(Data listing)
────────────────────────────────────────
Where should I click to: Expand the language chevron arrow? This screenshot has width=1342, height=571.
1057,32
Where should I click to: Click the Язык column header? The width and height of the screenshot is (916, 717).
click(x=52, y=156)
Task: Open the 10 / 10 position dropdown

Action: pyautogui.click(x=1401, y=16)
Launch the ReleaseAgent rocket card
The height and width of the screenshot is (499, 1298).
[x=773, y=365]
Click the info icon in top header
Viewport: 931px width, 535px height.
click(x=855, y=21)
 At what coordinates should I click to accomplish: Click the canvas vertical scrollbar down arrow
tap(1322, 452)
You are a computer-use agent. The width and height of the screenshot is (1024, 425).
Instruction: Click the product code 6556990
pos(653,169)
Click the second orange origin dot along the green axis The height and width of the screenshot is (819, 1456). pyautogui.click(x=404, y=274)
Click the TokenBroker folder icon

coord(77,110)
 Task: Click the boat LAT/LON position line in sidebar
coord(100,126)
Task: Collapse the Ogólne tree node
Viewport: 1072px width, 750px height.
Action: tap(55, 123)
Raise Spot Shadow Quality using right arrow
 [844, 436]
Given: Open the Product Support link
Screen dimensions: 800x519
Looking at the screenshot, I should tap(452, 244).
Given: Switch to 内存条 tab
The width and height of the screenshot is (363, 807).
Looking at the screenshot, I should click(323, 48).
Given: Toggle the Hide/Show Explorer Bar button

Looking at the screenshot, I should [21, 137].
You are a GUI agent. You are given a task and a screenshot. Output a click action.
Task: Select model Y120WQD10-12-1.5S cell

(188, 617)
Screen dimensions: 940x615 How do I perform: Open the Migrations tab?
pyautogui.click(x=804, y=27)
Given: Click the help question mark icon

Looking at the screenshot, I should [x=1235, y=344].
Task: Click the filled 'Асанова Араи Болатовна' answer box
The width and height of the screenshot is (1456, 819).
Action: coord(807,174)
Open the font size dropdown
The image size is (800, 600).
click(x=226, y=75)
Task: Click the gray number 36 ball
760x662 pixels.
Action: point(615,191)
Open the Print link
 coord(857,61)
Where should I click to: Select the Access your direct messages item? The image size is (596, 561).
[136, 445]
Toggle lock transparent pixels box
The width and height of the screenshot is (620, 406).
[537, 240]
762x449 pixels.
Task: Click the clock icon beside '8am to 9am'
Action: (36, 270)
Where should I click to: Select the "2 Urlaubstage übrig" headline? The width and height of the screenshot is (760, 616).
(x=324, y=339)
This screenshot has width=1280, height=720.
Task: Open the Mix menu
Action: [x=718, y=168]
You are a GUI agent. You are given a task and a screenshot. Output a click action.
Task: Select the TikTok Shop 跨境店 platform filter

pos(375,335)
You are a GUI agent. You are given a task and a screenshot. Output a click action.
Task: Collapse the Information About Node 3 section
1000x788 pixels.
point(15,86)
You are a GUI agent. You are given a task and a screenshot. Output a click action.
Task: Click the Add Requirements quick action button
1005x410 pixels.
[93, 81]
────────────────────────────────────────
## EXERCISE AIM:
Output the rows from the start of the data listing through the line containing "click(x=52, y=156)" as a two-column CSV with the headers input and output, one CSV line for each row. Put the row's text and its answer each in a single quoted field, with line breaks replaced by spaces.

## SOLUTION:
input,output
"Where should I click to: Expand the language chevron arrow? This screenshot has width=1342, height=571.","1057,32"
"Where should I click to: Click the Язык column header? The width and height of the screenshot is (916, 717).","click(x=52, y=156)"